# [Information provided]
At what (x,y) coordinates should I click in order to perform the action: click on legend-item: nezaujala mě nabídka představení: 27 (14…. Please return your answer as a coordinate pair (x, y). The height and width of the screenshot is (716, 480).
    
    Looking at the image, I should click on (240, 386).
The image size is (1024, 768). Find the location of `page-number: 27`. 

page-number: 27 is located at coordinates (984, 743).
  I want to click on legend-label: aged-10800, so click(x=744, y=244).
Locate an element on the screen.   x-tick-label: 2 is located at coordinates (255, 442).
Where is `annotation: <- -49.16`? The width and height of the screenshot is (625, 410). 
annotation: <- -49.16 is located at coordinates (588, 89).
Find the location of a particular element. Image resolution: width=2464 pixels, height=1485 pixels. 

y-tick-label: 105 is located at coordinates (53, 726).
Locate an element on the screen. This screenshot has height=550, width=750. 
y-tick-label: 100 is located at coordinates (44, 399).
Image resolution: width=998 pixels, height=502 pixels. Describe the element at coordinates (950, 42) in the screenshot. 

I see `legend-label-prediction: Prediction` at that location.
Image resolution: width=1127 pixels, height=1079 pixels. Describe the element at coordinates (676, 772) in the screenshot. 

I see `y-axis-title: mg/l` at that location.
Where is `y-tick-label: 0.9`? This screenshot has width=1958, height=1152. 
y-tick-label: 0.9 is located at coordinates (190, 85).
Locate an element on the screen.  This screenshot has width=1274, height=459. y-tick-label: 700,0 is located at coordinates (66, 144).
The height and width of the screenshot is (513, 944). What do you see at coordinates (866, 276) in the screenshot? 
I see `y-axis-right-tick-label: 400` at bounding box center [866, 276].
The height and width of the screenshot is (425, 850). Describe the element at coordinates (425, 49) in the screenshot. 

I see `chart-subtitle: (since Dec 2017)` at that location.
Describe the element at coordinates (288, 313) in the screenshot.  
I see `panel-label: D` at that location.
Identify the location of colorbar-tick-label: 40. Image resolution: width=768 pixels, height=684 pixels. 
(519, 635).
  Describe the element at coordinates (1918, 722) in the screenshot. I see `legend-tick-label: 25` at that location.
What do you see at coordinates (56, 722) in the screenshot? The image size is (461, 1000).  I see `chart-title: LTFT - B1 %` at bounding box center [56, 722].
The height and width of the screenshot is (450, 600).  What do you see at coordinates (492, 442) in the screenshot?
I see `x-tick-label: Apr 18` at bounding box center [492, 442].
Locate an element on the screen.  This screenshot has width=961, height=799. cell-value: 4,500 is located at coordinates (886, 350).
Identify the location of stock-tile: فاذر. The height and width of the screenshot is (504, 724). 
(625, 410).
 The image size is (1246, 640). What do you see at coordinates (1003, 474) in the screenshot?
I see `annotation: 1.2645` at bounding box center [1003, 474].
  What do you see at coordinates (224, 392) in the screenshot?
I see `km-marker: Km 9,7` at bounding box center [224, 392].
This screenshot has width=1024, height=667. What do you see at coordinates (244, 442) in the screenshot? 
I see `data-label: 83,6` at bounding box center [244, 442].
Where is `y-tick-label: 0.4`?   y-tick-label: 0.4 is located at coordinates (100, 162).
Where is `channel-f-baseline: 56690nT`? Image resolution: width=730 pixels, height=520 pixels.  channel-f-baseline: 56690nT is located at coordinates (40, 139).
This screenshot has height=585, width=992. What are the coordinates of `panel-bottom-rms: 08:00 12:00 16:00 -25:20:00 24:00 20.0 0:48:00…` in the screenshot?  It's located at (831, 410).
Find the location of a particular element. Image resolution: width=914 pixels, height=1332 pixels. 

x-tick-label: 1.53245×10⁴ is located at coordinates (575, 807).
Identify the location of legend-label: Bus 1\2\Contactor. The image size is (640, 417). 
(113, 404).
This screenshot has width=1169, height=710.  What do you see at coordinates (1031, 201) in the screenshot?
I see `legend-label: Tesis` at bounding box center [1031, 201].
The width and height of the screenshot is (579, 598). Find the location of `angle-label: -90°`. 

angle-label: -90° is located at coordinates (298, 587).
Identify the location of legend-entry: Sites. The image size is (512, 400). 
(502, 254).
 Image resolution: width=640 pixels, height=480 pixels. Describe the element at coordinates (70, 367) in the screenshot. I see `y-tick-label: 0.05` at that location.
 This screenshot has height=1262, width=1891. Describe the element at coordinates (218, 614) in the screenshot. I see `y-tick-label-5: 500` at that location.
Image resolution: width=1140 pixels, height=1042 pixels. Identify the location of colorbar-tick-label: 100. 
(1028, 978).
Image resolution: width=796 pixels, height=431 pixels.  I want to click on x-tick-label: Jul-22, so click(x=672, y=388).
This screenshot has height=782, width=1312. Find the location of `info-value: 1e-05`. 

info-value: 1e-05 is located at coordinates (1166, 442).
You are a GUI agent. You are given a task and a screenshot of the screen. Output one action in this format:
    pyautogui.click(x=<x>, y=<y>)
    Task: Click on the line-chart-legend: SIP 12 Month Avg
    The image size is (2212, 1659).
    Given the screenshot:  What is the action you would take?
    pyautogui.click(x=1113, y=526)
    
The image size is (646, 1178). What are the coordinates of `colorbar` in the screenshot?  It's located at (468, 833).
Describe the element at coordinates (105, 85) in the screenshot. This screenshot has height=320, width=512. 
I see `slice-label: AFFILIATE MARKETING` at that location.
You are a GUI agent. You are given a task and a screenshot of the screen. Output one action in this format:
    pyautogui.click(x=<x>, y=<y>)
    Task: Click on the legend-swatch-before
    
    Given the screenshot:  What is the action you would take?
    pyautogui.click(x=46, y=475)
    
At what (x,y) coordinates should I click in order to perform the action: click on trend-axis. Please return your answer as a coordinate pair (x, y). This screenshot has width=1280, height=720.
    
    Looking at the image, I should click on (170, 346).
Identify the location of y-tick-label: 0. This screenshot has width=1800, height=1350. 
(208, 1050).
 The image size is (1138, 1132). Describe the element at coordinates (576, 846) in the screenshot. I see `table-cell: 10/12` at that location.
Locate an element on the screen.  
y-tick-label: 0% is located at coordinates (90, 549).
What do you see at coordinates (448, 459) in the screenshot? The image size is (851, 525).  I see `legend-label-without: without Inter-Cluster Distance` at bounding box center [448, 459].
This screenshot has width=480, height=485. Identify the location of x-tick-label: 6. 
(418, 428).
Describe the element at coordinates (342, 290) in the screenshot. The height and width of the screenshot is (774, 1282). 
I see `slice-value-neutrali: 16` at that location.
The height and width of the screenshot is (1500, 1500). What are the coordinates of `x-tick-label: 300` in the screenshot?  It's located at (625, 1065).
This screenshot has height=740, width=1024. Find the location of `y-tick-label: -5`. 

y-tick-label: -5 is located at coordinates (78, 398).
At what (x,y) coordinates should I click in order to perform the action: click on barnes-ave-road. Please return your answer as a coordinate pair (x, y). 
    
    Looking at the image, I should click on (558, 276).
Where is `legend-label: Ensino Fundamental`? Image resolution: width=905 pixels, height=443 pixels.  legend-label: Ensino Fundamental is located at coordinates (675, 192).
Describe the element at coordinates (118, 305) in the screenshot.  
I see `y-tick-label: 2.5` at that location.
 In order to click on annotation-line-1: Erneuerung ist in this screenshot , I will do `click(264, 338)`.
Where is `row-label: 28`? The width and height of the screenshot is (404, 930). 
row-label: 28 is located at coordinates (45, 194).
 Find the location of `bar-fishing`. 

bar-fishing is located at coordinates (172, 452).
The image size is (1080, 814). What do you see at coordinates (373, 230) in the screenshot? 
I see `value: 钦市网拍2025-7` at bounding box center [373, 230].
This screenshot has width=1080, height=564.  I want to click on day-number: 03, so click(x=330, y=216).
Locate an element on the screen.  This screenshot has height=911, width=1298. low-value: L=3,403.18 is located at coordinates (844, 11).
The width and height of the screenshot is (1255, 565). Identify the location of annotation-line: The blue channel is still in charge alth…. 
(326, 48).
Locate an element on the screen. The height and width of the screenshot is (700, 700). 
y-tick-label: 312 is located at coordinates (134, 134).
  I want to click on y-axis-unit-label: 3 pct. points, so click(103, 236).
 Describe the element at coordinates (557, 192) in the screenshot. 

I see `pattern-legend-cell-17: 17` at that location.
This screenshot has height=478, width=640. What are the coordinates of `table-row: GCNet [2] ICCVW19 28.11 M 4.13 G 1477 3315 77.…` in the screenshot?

# [Aim of the task]
Extract the rows above word for word, starting with the very first line and going on through the line that contains "y-tick-label: 105 is".

# [Written solution]
At what (x,y) coordinates should I click in order to perform the action: click on legend-item: nezaujala mě nabídka představení: 27 (14…. Please return your answer as a coordinate pair (x, y). The height and width of the screenshot is (716, 480).
    
    Looking at the image, I should click on (240, 386).
The image size is (1024, 768). Find the location of `page-number: 27`. 

page-number: 27 is located at coordinates (984, 743).
  I want to click on legend-label: aged-10800, so click(x=744, y=244).
Locate an element on the screen.   x-tick-label: 2 is located at coordinates (255, 442).
Where is `annotation: <- -49.16`? The width and height of the screenshot is (625, 410). 
annotation: <- -49.16 is located at coordinates (588, 89).
Find the location of a particular element. Image resolution: width=2464 pixels, height=1485 pixels. 

y-tick-label: 105 is located at coordinates (53, 726).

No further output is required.